MESOP TODAY : Syria Kurds worried by Turkey activity along Afrin border

Turkey is reportedly restoring a railway leading into a Kurdish region of northwest Syria that has been out of service since 2012.  NOWMEDIA  – 8 Oct 2016 – BEIRUT – A media outlet affiliated with the ruling Kurdish authorities in northern Syria has raised concerns over recent Turkish military activity across the border from a de-facto autonomous Kurdish region in the northwest of the war-torn country.

In an article entitled “Unprecedented Turkish military movements along Afrin’s border,” the ANHA news agency claimed Thursday that Ankara was undertaking unusual maintenance work on a railway leading into Syria that has been out of service since 2012.

Local sources in the Afrin Canton told ANHA that the Turkish military for the pays three days has been working to “restore” the railroad outside the Syrian border village of Meidan Ekbis, which was once one of the stops along the train routes that stretched from Istanbul to Damascus as well as Baghdad.Meanwhile, a source in Turkey said that the Turkish army “conducted full maintenance on the railway” running from the town of Islahiye,  adding that a “number of concrete panels” in a wall running across the railroad tracks were removed “at the border near the village of Meidan Ekbis.”ANHA reported that the move “raised suspicions among observers and residents” of northern Afrin, who fear that Turkey intends to “use the railway for logistical purposes in the occupation of the region.”

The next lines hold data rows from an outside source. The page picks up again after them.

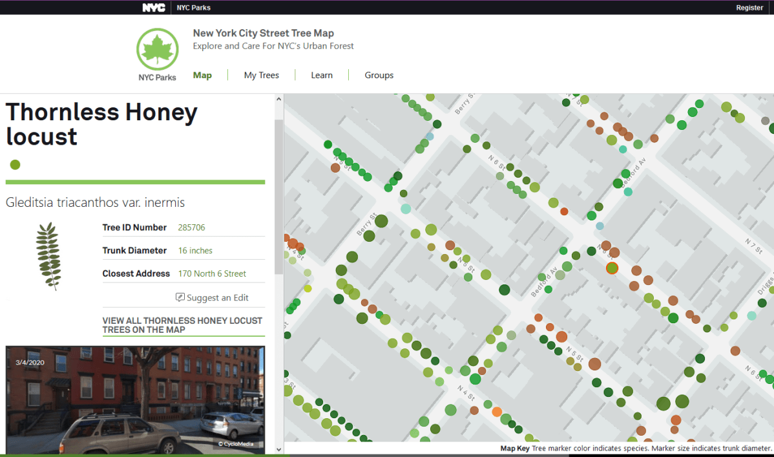Select the Map tab
The image size is (774, 457).
click(x=202, y=75)
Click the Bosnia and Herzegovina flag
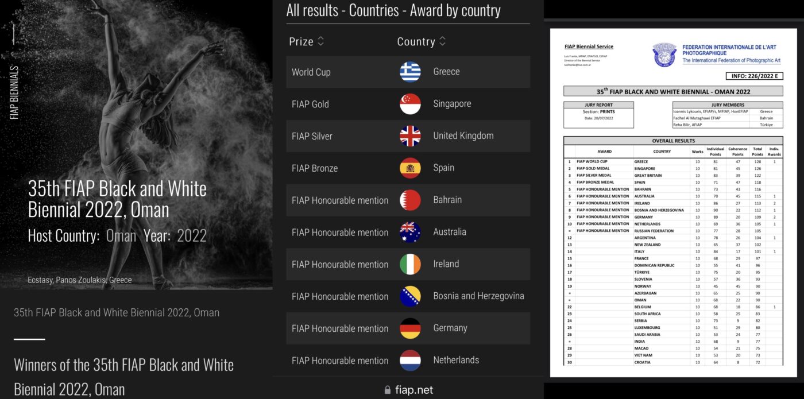This screenshot has height=399, width=804. click(410, 297)
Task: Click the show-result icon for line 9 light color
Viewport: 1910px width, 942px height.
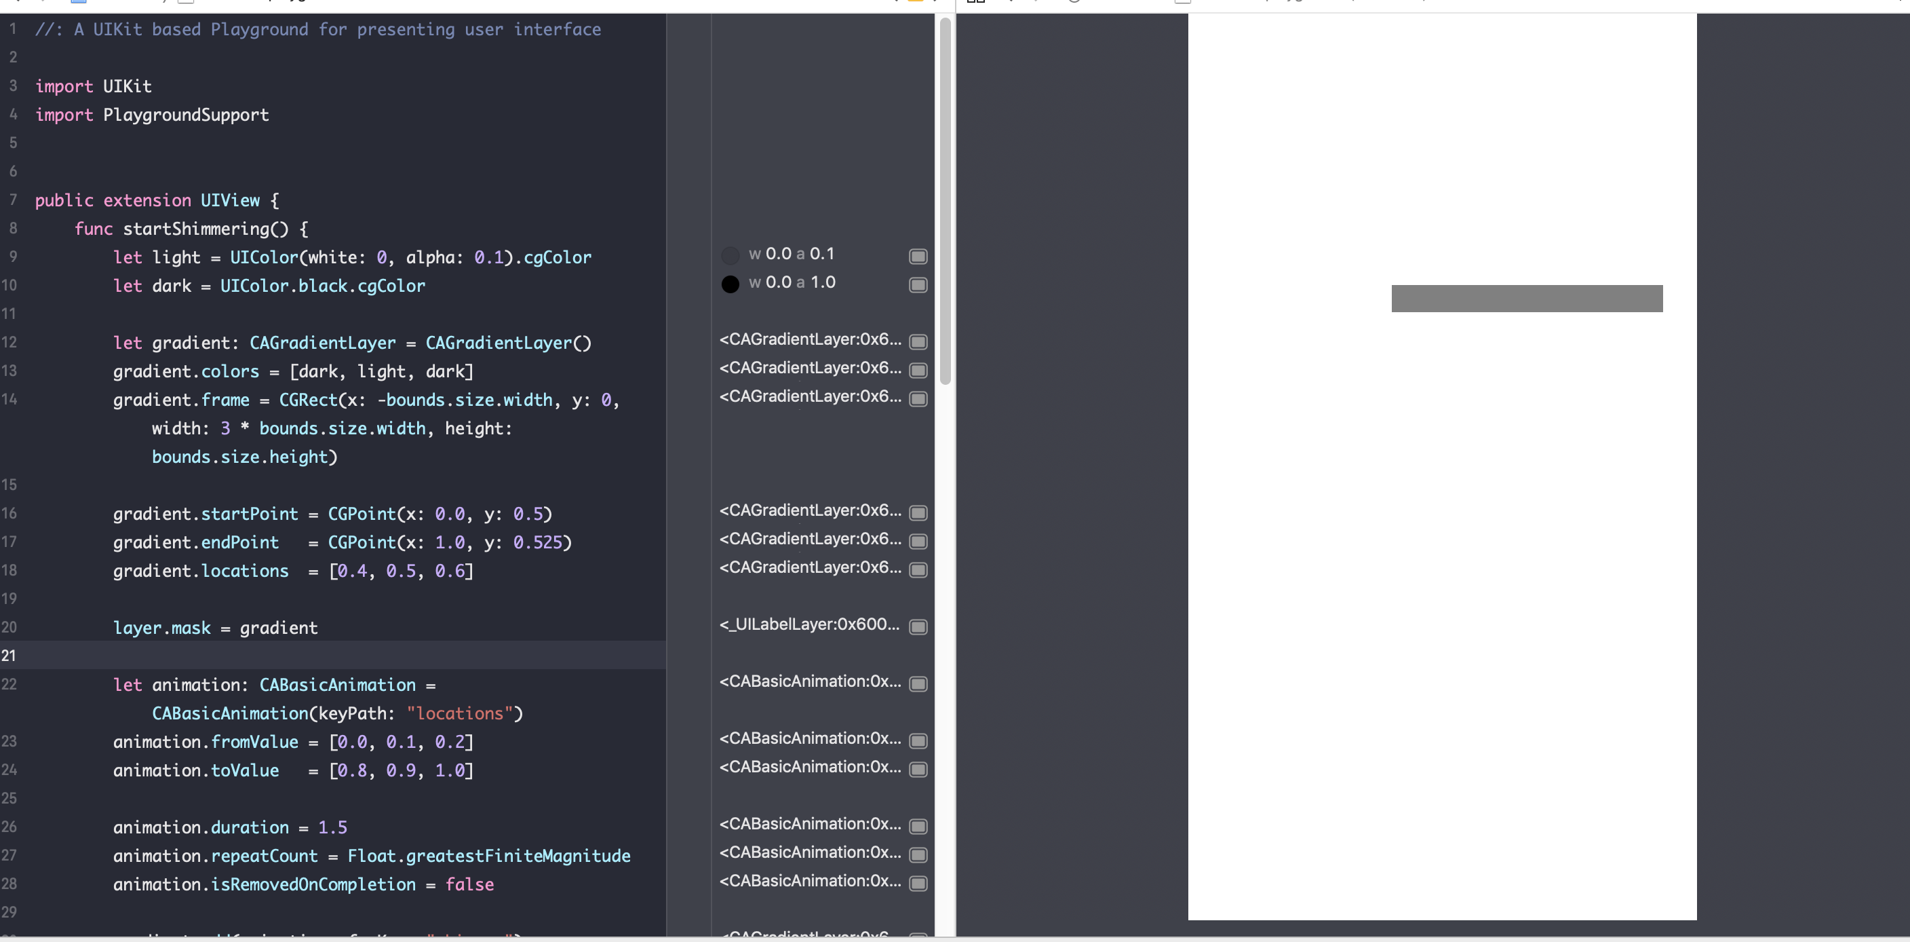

On Wednesday night, Bas News—a media outlet affiliated with the Kurdish Democratic Party in northern Iraq—reported that Turkey deployed additional military units to Islahiye, which lies a little over 20 kilometers from the border village of Meidan Ekbis.“These reinforcements included tanks, armored personnel carriers as well as soldiers,” activists in Afrin told Bas News.ANHA news, for its part, claimed that Turkey deployed additional troops across the border from Meidan Ekbis at approximately 8 p.m. Wednesday, specifying that three tanks were moved near the Afrin Canton.

Tension has risen along the border after Turkey in late August launched Operation Euphrates Shield, a joint venture with Syrian rebels aimed at not only pushing back ISIS from the border in northeast Aleppo, but as well as Syrian Kurdish troops.

On September 7, Turkish troops bombarded Kurdish troops in the Afrin village of Sorke outside the border town of Rajo, killing five Kurdish People’s Protection Units (YPG) fighters as well as one member of the Asayesh internal security force. Afterward, the Executive Council of the Afrin Canton warned Ankara that it would “respond appropriately [to Turkey] thanks to the presence of YPG units and Asayesh forces in case such attacks are repeated.”